When Open Zion launched a few months ago, it had three staffers: myself and two enormously talented recent college graduates, Elisheva Goldberg and Raphael Magarik. With their combination of intellectual curiosity, tireless energy, commitment to the Jewish people and passion for justice and human dignity, Elisheva and Raffi helped launch a blog whose traffic has grown five-fold since its creation. Sadly for me, however, I always knew that they would not stay more than a year, and both have now gone to Israel, where they are working on behalf of the same liberal democratic Zionist vision that lies at the core of this blog. Luckily, they will both continue to write for us from there.

Starting today, we inaugurate a new Open Zion team. It starts with Gil Troy. Gil is a research fellow at the Shalom Hartman Institute and a professor of history at McGill University. He’s also author of Why I am a Zionist: Israel, Jewish Identity and the Challenges of Today and the forthcoming Moynihan's Moment: America's Fight against Zionism as Racism. He has been a frequent contributor to Open Zion over the past few months, and now joins us as editor-at-large. Joining Gil is Ali Gharib, most recently national security reporter for thinkprogress.org, the website of the Center for American Progress, who will join the site as senior editor. We are also lucky to be joined by assistant editor Sigal Samuel, a recent graduate of the University of British Columbia who has worked at the Jerusalem Post and the American Jewish World Service.

Open Zion is an experiment. It is a blog with a passionate commitment to Jewish identity, Jewish culture and Jewish religion that believes just as passionately that the debate about the future of the Jewish state should be open to everyone, whether they share that background and commitment or not. It is a blog whose core belief is that justice, dignity and safety for both Israelis and Palestinians requires a division of the land between the Jordan and the Mediterranean into two democratic states, one Jewish and one Palestinian. Yet it welcomes opposing views, believing that the principles of liberal Zionism cannot be simply assumed, but must rather be defended in respectful discussion with critics from both left and right. In our short existence, we have tried to live those principles, publishing writers as diverse as the Palestinian historian Rashid Khalidi and the Deputy Speaker of the Knesset from Likud, Danny Danon. As we said in our founding statement, we do not draw red lines; we debate them.

Gil, Ali and Sigal continue this commitment to serious, lively debate among people of varying perspectives and backgrounds. Gil is an historian of American politics, a scholar of Zionism, an observant Jew, a resident of Jerusalem and a keen observer of Israeli society and its relationship with the diaspora. Ali is a devoted secularist raised in the suburbs of Washington, DC by parents who fled the Iranian revolution.
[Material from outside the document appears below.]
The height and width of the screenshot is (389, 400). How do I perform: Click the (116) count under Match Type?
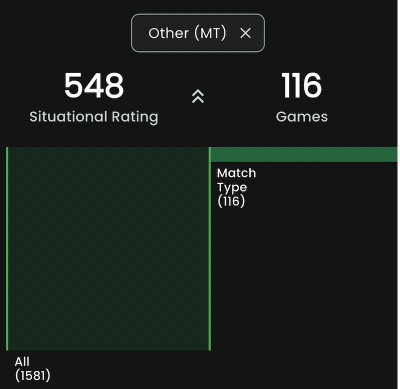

He is also among the most astute bloggers on American politics, Middle Eastern politics, and the intersection between the two writing today. Sigal was born in Montreal to a family of Mizrahi Jewish descent, studied in yeshivas in both Israel and North America, and now writes about Jewish texts, feminist theory and arts and culture.
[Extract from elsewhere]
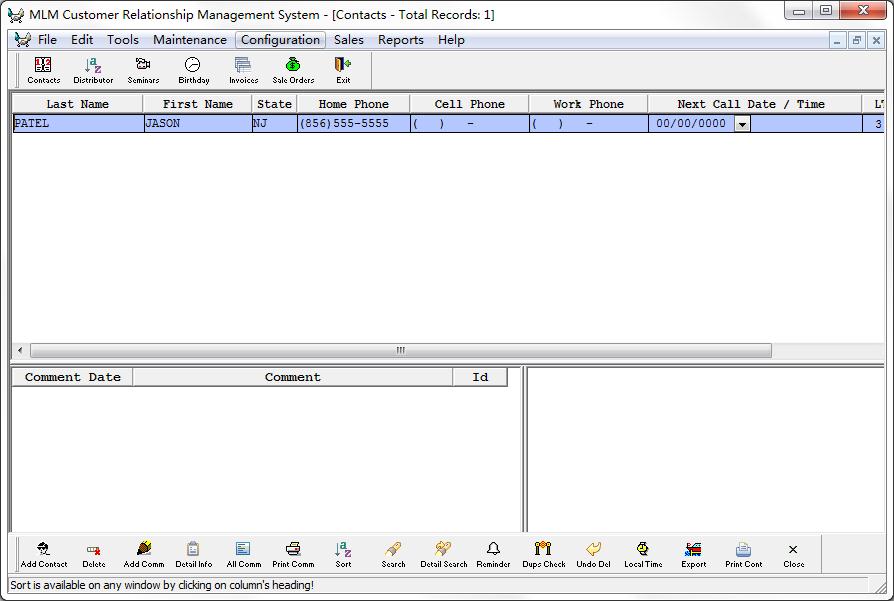Expand the Next Call Date dropdown
Screen dimensions: 894x601
[x=742, y=124]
With Americans debating whom to elect president, Israelis debating war with Iran and Palestinians debating another statehood bid at the United Nations, this promises to be a dramatic, divisive, and perhaps terrifying, fall. With Gil, Ali and Sigal’s help, our goal is to continue to create a space that surrounds these dramas with criticism, analysis and intense but civil debate. We hope that on Twitter and Facebook and through comment threads and reader submissions, you’ll join in.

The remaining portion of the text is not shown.